Panorama sur l’eau : des enseignements territoriaux pour agir face à la raréfaction de la ressource
Face à la raréfaction de l’eau et à l’intensification des tensions sur la ressource, plusieurs réseaux nationaux et territoriaux ont croisé leurs travaux pour produire une lecture partagée des enjeux et des leviers d’action. Le Panorama de l’eau, porté par le Conseil économique, social et environnemental, les CESER, la Coordination nationale des conseils de développement et l’ANPP – Territoires de projet, constitue un outil de référence pour éclairer les politiques publiques à partir des réalités vécues dans les territoires.

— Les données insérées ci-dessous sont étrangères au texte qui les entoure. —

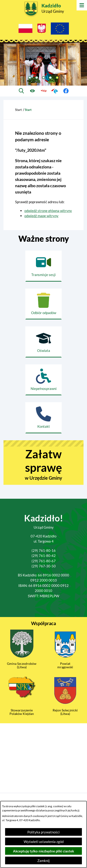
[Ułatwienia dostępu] (32, 91)
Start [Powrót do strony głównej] (19, 110)
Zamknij (44, 861)
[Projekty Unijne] (60, 29)
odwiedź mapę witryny (41, 216)
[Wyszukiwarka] (21, 91)
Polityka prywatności (44, 832)
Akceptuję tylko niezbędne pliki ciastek (44, 851)
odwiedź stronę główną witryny (48, 211)
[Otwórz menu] (82, 5)
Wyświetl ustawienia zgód (44, 841)
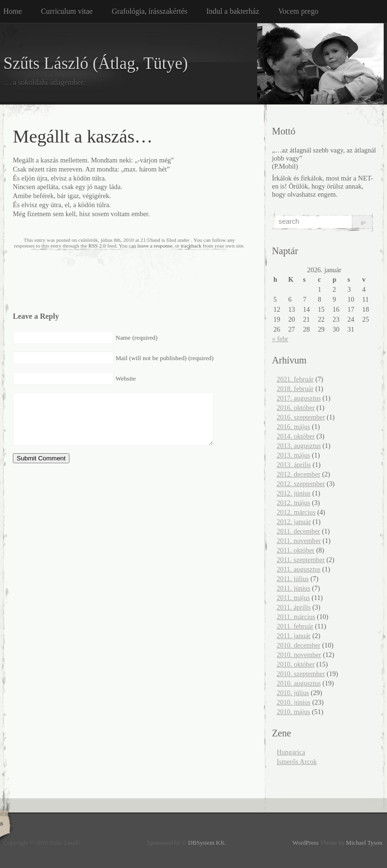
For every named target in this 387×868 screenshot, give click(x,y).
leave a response (155, 246)
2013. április (294, 465)
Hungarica (291, 752)
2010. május (293, 712)
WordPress (305, 843)
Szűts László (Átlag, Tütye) (96, 63)
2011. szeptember (300, 560)
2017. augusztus (299, 398)
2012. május (293, 503)
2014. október (296, 436)
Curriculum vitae (67, 11)
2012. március (296, 512)
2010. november (299, 655)
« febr (280, 339)
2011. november (299, 541)
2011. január (293, 636)
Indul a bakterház (232, 11)
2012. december (299, 474)
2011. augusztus (299, 569)
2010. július (293, 693)
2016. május (293, 427)
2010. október (296, 664)
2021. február (295, 379)
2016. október (296, 408)
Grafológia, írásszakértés (149, 11)
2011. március (296, 617)
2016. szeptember (301, 417)
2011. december (298, 531)
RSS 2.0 (97, 246)
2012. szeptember (301, 484)
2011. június (293, 588)
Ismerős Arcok (297, 762)
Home (12, 11)
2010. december (299, 645)
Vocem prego (298, 11)
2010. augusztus (299, 683)
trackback (191, 246)
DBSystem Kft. (207, 843)
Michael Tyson (364, 843)
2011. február (295, 626)
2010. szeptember (301, 674)
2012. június (293, 493)
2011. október (295, 550)
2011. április (293, 607)
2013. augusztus (299, 446)
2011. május (293, 598)
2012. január (294, 522)
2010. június (293, 702)
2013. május (293, 455)
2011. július (292, 579)
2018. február (295, 389)
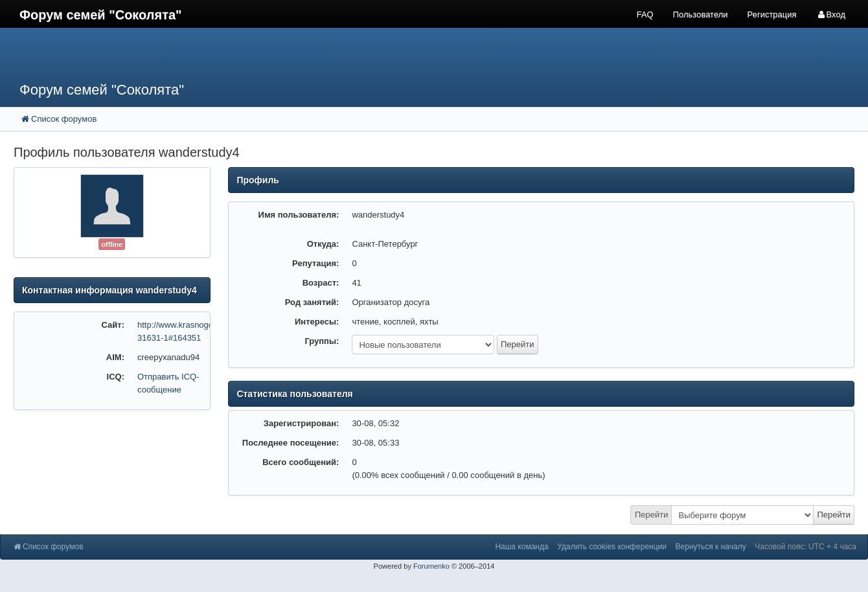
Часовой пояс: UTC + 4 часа (805, 547)
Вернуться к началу (711, 547)
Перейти (652, 514)
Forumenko (431, 566)
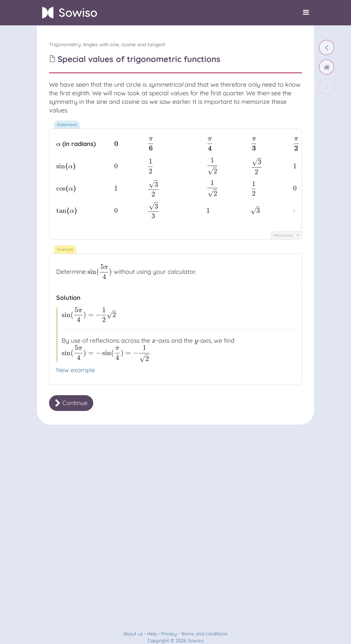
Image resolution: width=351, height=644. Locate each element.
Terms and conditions (204, 634)
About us (133, 634)
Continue (71, 403)
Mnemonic (286, 235)
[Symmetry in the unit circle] (326, 47)
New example (75, 370)
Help (152, 634)
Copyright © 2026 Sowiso (175, 641)
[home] (326, 67)
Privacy (169, 634)
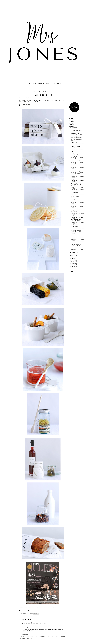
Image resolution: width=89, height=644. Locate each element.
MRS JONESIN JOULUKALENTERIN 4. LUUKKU (77, 233)
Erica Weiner (73, 216)
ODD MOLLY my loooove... (76, 212)
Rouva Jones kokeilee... (75, 154)
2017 (71, 117)
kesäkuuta (73, 260)
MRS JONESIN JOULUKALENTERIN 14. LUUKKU (77, 181)
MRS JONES (34, 83)
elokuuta (73, 257)
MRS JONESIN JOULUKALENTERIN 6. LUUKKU (77, 223)
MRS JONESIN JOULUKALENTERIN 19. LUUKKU (77, 166)
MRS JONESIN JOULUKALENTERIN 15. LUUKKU (77, 177)
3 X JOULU (73, 151)
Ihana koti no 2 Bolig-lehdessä (77, 138)
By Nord (72, 175)
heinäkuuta (73, 258)
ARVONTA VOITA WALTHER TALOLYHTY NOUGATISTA (76, 184)
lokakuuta (73, 254)
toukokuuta (73, 262)
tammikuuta (73, 268)
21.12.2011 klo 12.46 (26, 632)
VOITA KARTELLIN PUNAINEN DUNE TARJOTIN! (77, 242)
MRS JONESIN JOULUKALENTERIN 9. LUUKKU (77, 207)
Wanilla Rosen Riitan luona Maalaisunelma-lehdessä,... (76, 231)
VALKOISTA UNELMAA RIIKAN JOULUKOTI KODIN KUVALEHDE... (77, 220)
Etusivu (43, 636)
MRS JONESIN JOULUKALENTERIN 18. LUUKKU (77, 168)
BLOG (29, 83)
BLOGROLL (59, 83)
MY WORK (53, 83)
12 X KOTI (48, 83)
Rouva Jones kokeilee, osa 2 (76, 153)
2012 (71, 125)
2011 (71, 126)
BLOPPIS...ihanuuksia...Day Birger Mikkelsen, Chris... (77, 248)
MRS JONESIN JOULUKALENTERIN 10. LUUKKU (77, 203)
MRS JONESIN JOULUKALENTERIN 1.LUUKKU (77, 250)
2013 (71, 123)
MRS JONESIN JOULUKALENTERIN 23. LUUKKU (77, 144)
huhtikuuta (73, 263)
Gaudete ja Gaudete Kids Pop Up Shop (77, 210)
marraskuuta (74, 252)
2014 (71, 122)
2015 (71, 120)
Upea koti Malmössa (75, 132)
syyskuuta (73, 256)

L’eau, une ressource vitale au cœur des enjeux territoriaux
L’eau se situe aujourd’hui à la croisée d’enjeux environnementaux, sociaux, économiques et démocratiques. Le changement climatique, la multiplication des épisodes de sécheresse ou d’inondation, la dégradation de la qualité de l’eau et les inégalités d’accès rendent la gestion de cette ressource de plus en plus complexe.
C’est dans ce contexte que les CESER, les conseils de développement et l’ANPP – Territoires de projet se sont mobilisés, aux côtés du CESE, pour construire un panorama partagé des travaux existants sur l’eau. L’ambition est claire : structurer les connaissances, valoriser les contributions territoriales et nourrir les décisions publiques par une approche différenciée, adaptée aux spécificités locales.
Des situations contrastées, des réponses à construire au plus près des territoires
Le panorama met en évidence une réalité commune à l’ensemble des territoires : la ressource en eau se raréfie et les tensions d’usage s’accentuent. Pour autant, les problématiques et les priorités varient fortement selon les contextes.
Dans les territoires ultramarins, l’enjeu majeur reste l’accès à l’eau potable. En Guadeloupe, près d’un quart de la population n’a pas accès quotidiennement à l’eau courante ; à Mayotte, cette situation concerne environ un tiers des habitants.
En métropole, les débats portent davantage sur la qualité de l’eau et la prévention des pollutions, notamment liées aux PFAS, ainsi que sur la capacité des réseaux à faire face aux évolutions climatiques et aux besoins futurs.
Ces constats convergent vers une même conclusion : les politiques de l’eau ne peuvent être uniformes. Elles doivent être pensées à partir des bassins de vie, des usages et des vulnérabilités locales, en combinant sobriété, équité, prévention des conflits d’usage et adaptation des infrastructures.
Un outil pour nourrir le débat et renforcer l’action publique
Pensé comme un espace de veille et d’anticipation, ce panorama permet de croiser les regards, d’identifier des points de convergence et de rendre visibles des pratiques territoriales souvent peu connues à l’échelle nationale. Il rappelle que si l’eau est un enjeu universel, sa gestion reste profondément locale.
Pour les conseils de développement, ce document constitue un point d’appui précieux pour engager ou approfondir des travaux sur l’eau, nourrir le dialogue avec les élus et contribuer à la construction de politiques publiques plus justes, plus sobres et mieux adaptées aux réalités des territoire.